Racism Unfiltered in the French Conversation
Summary: If the problem of racism in American discourse is typified by the N-word outburst of comedian Michael Richards followed by his abject apology, the French variant is altogether more toxic.Summarized by Copernic Summarizer
The latest outrage came from second-string TV personality and self-appointed social commentator Pascal Sevran, whose recently published book included the obscenely racist idea that the "black [penis] is responsible for famine in Africa."
A month earlier, a Socialist political kingpin in the Montpellier region sparked fury --- and possible expulsion from the party --- by lamenting that France's national soccer team fielded "9 blacks out of 11" starting players.

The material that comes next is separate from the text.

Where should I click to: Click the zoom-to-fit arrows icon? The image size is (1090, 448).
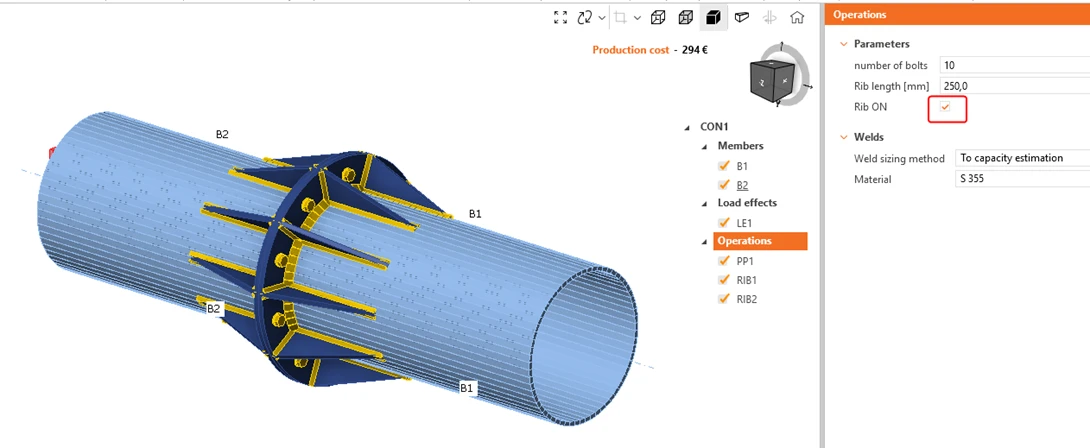pos(560,17)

That echoed a comment a year earlier by philosopher Alain Finkelkraut, who --- seeking to explain the 2005 rioting by youths descended from immigrants in France's suburbs --- made allusion to France's "white-black-Arab" soccer side that won the 1998 World Cup and became an icon of French social integration.

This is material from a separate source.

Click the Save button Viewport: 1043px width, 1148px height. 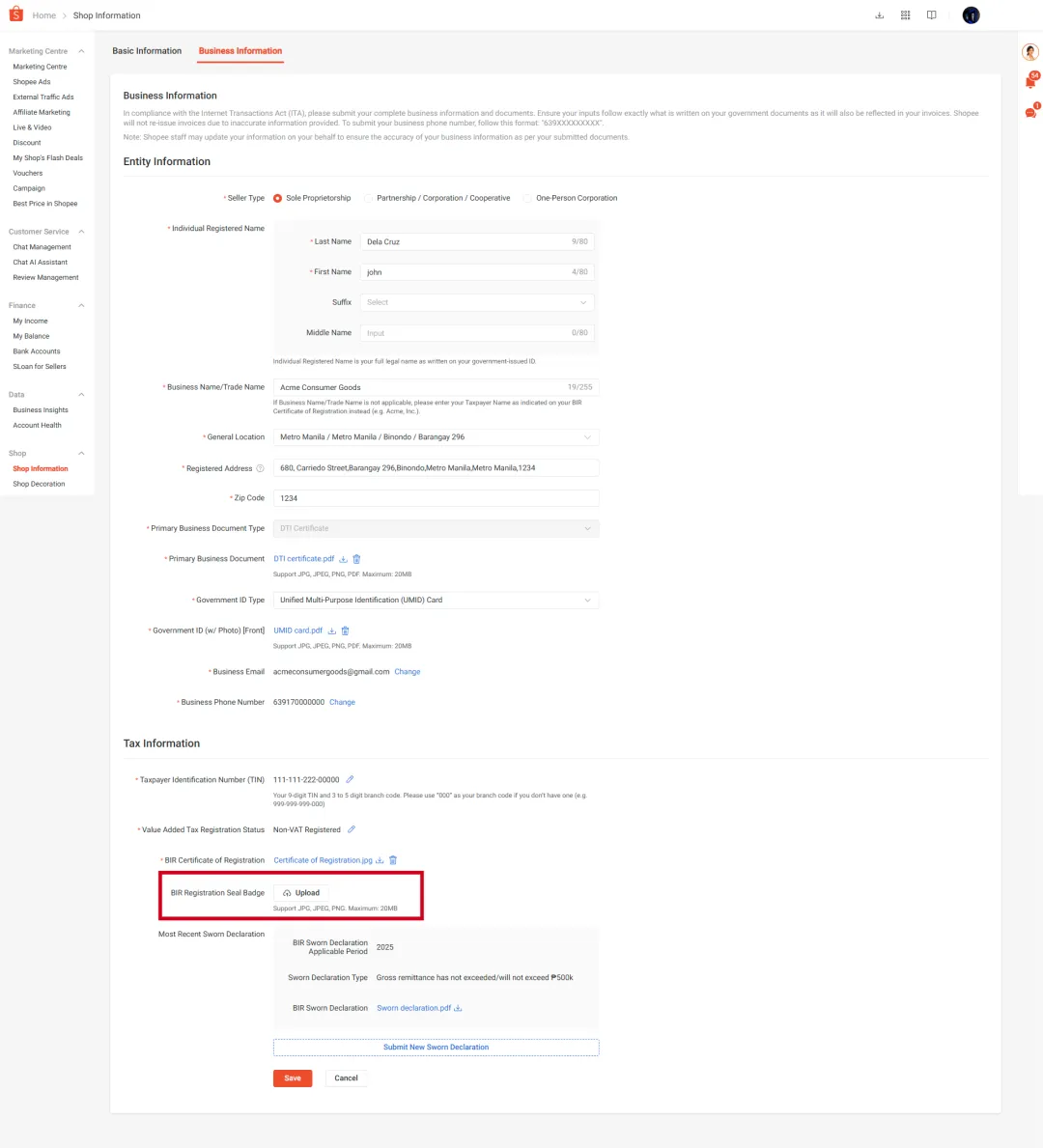[x=293, y=1078]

Even some black Frenchmen have joined the bigoted chorus: In November, the black comic known as Dieudonné made a conspicuous appearance at the annual congress of Jean-Marie Le Pen's National Front party --- much to the pleasure of extreme-rightists looking to lose their racist stigma without changing their xenophobic positions.

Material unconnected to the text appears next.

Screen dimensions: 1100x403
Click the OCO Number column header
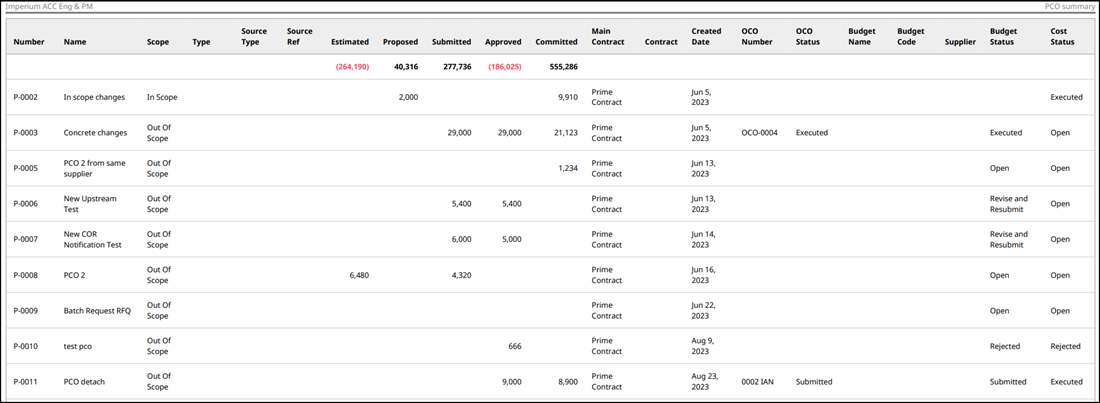[x=757, y=36]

For the last two years, the self-described leftist Dieudonné had outdone even Le Pen in Jew-baiting, delivering a series of brazenly anti-Semitic remarks, belittling the Holocaust and depicting Jews as racist persecutors of blacks and Arabs.
As in the U.S., France has seen an increase in provocative shock content in entertainment and commentary, whether for comic effect or political impact.
France rejects affirmative action as incompatible with its republican ideals of color-blind equality for all citizens.
Nice in theory, but that's not working in practice: discrimination continues, inequality is rife, and notions of color-blindness don't square with the rising chorus of racially loaded commentary.